Commedia in un atto unico composta nel 1926, tratta dalla novella L'ombra del rimorso (1914). La prima rappresentazione dell'opera avvenne al Teatro Eden di Milano il 27 maggio 1927 con la Compagnia Almirante-Rissone-Tofano.

Tratto dalla novella "L’ombra del rimorso", risalente al 1926 e che vede protagonista un altro uomo pirandelliano, il dolciere Bellavita, tradito per lunghi anni dalla bella moglie con il notaio Denora ed ora vedovo.

Ebbene Bellavita, con una forma sottile di vendetta, ha deciso di ossequiare in modo ossessivo l’amante della moglie, seguendolo come l’ombra del rimorso. E nemmeno la proposta da parte del notaio di provvedere a sue spese all’educazione del figlio Michelino, dissuaderà Bellavita ad ossessionarlo con la sua presenza.

Bellavita è un debole ometto che ha sopportato per lunghi anni l'aperta, e senza ritegno, relazione adulterina della bella e spregiudicata moglie con il notaio Denora. Morta la moglie traditrice è giunta l'ora della vendetta per Bellavita: egli però, semplice e umile pasticcere, non può scontrarsi apertamente con il ricco e potente notaio e allora escogita un meccanismo per coprirlo di ridicolo agli occhi della gente. Parato a lutto coglierà ogni occasione per mostrare il suo affetto per il notaio con cui vorrà condividere il dolore per la perdita della donna amata da entrambi.

Il notaio non può respingerlo apertamente perché sa di essere in torto con Bellavita, né può negare ciò che tutti sanno. Inutilmente tenterà di liberarsi dalla soffocante e grottesca presenza di Bellavita che singhiozzando lo implora di non abbandonarlo nel momento del comune dolore. Per rabbonire Bellavita e riacquistare la sua dignità, il notaio si offrirà di provvedere all'educazione di Michelino, quasi sicuramente suo figlio, ma il pasticcere rifiuterà e continuerà a seguire come un'ombra il notaio, ossequiandolo e onorandolo, ricordandogli così con la sua presenza il malfatto ai danni di un poveruomo.

«BELLAVITA:...E ora gli corro dietro; e per tutte le strade, inchini, riverenze, scappellate...Vado dal sarto! Mi ordino un abito da pompa funebre da fare epoca, e sù, dritto impalato dietro a lui, a scortarlo, a due passi di distanza! Si ferma; mi fermo: Prosegue; proseguo. Lui il corpo e io l'ombra! L'ombra del suo rimorso!...»

"SCAMANDRO"

COMMEDIA MITOLOGICA IN CINQUE EPISODI

Commedia scritta presumibilmente nel 1898 e pubblicata nel 1906, fu rappresentata per la prima volta il 19 febbraio 1928 a Firenze nel Teatro dell’Accademia dei Fidenti ad opera del "Gruppo Accademico".

Materiale mostrato —
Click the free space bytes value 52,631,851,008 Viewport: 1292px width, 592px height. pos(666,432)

---

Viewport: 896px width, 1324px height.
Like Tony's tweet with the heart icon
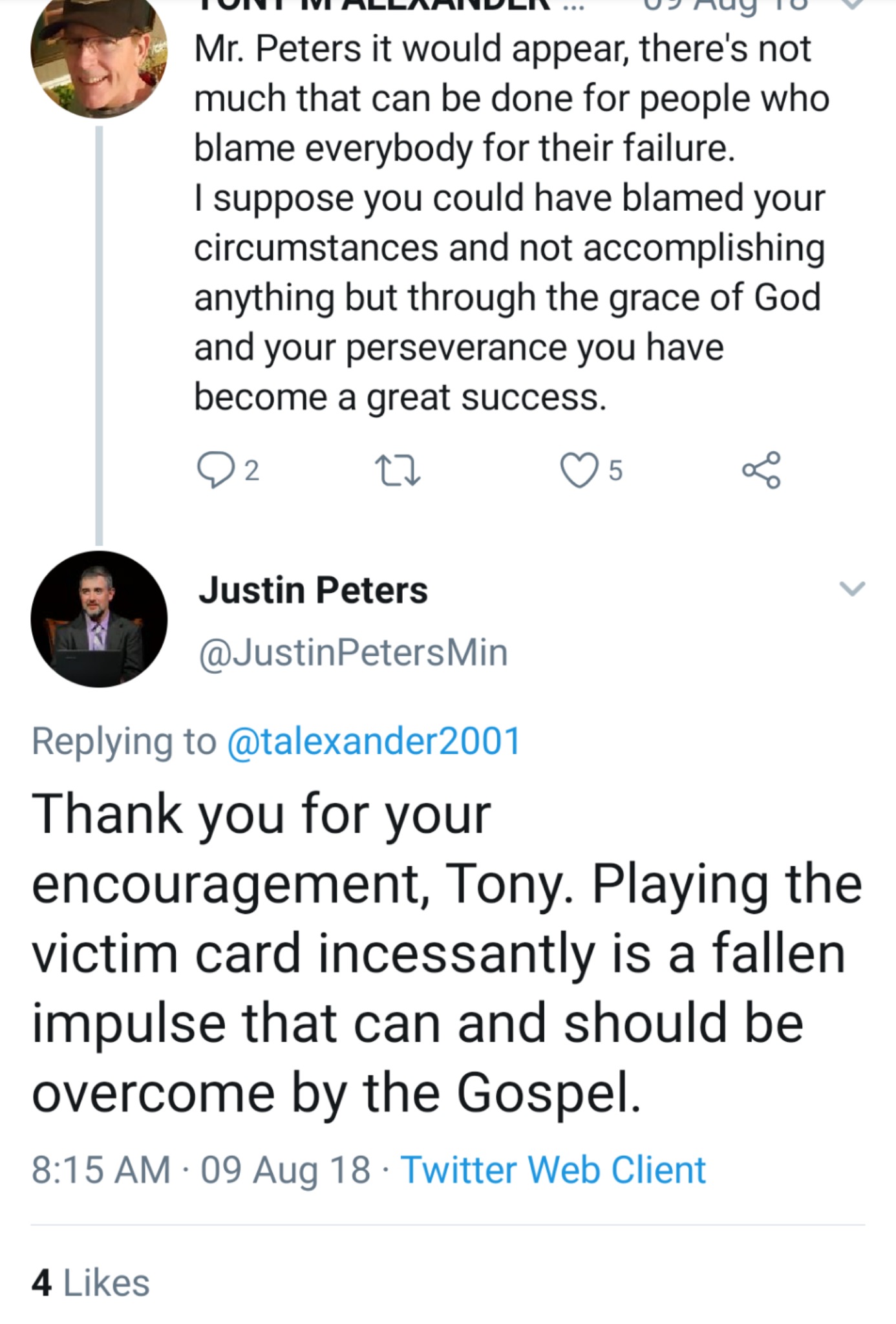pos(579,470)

Esercizio — Nel testo su Bellavita, perché il notaio Denora non può respingerlo apertamente? Rispondi in una o due frasi.

Risposta completa — Il notaio non può respingere apertamente Bellavita perché sa di essere in torto con lui. Inoltre non può negare ciò che tutti sanno.